BEGIN
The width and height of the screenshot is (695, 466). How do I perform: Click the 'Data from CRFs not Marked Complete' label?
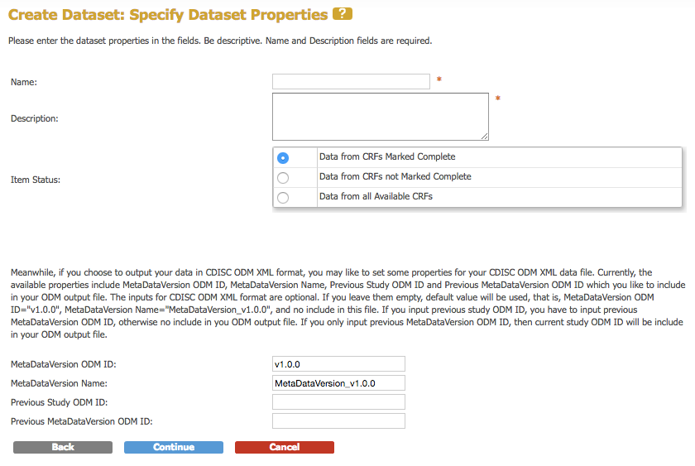[x=395, y=176]
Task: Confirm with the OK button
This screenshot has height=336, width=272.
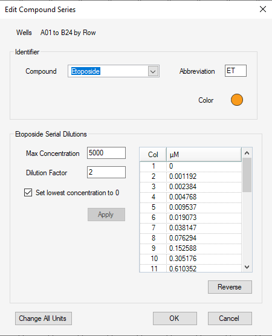Action: click(x=175, y=318)
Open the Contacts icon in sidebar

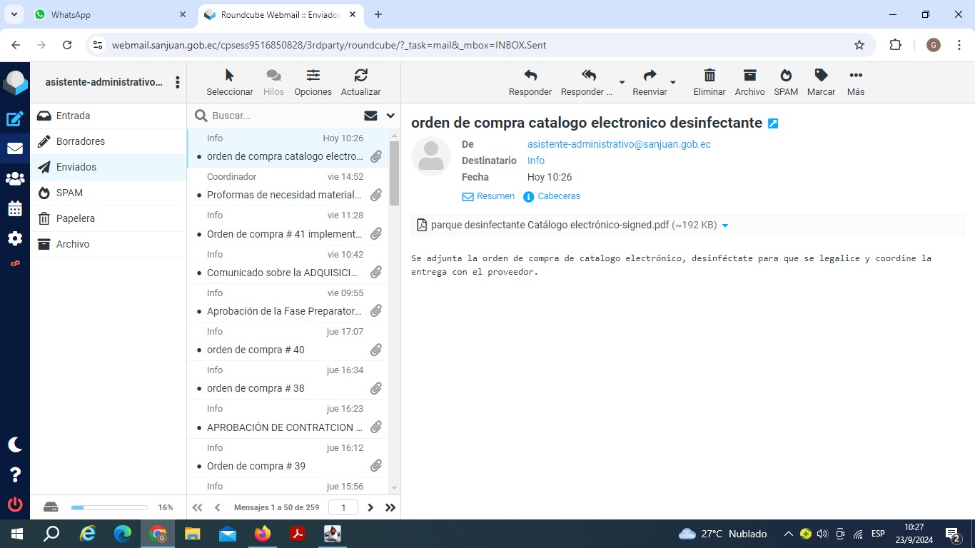15,178
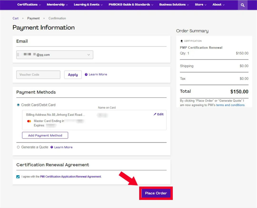Viewport: 257px width, 208px height.
Task: Uncheck the renewal agreement checkbox
Action: coord(18,177)
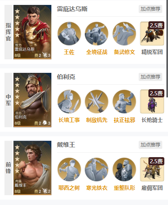This screenshot has width=168, height=205.
Task: View the 精锐军团 troop unit tile
Action: coord(152,34)
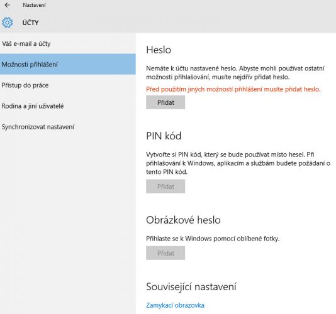Click the Vytvořte si PIN kód description
Viewport: 336px width, 314px height.
[x=238, y=163]
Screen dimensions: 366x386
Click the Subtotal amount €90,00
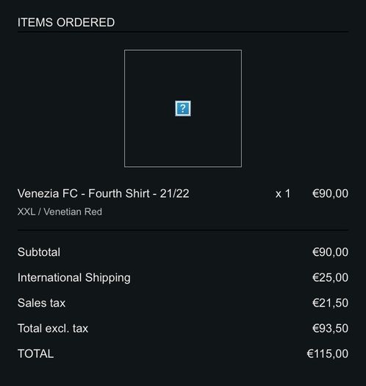pyautogui.click(x=330, y=252)
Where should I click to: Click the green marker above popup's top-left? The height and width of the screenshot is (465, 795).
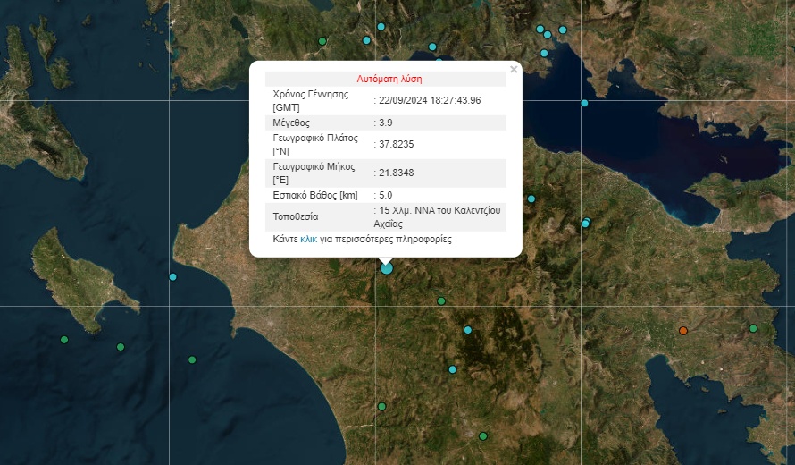click(322, 41)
END
■ Task to complete ■
Send back the listing exactly as it stands. Do not include the pictures.

■ Exercise result ■
The width and height of the screenshot is (695, 466). How do I perform: Click the 'Data from CRFs not Marked Complete' label?
[x=395, y=176]
Task: Confirm with the OK button
This screenshot has height=336, width=272.
Action: click(x=175, y=318)
Open the Contacts icon in sidebar

15,178
Viewport: 257px width, 208px height.
Task: Uncheck the renewal agreement checkbox
Action: coord(18,177)
This screenshot has width=168, height=205.
Task: View the 精锐军团 troop unit tile
Action: coord(152,34)
Click the Vytvořte si PIN kód description
Viewport: 336px width, 314px height.
[x=238, y=163]
Screen dimensions: 366x386
Click the Subtotal amount €90,00
pyautogui.click(x=330, y=252)
Where should I click to: Click the green marker above popup's top-left? The height and width of the screenshot is (465, 795).
click(322, 41)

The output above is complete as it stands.